Smack in the middle of Staten Island  is the Greenbelt, a 2,500-acre nature preserve made up of contiguous woodlands, wetlands, and open fields, along with a golf course and a few historic sites. Though surrounded by development, the Greenbelt is a favorite stop for migratory birds on the Atlantic flyway.
It also supports one of the most diverse floras in the northeast, thanks to a wide variety of soils deposited by the Wisconsin glacier about 10,000 years ago. In the Greenbelt’s upland hills, the soil covers an uncommon serpentinite bedrock found only in a few places in the world. When exposed to the elements, the bedrock weathers to a light gray-green.
Two major hiking trails traverse the Greenbelt. One is the 8.5-mile Blue Trail (17 miles round-trip), marked with blue dots, which runs east-west from the College of Staten Island to the William Davis Wildlife Refuge. Highlights along the way include Deer Park, which lies on the slopes of the highest point along the Atlantic coastline between Maine and Florida; Reed’s Basket Willow Swamp, often filled with blooming wildflowers; and High Rock Park, where outcroppings of the serpentinite bedrock can be seen.

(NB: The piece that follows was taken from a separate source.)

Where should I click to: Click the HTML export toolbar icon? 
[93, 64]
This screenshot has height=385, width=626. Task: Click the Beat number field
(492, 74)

To reach the College of Staten Island from the ferry terminal, take the S66 bus. The trail begins on Milford Drive and is marked by a sign.
The other trail is the four-mile White Trail (eight miles round-trip), marked with white dots, which begins at High Rock Park and runs north to Willowbrook Park. Highlights along the way include Bucks Hollow, notable for its wetlands, and the steep Egbertville Ravine.
To reach the trail, take the S74 bus to the corner of Richmond Road and Rockland Avenue. Walk two blocks on Rockland to Nevada Avenue and turn right up the hill to the park’s entrance and visitors center.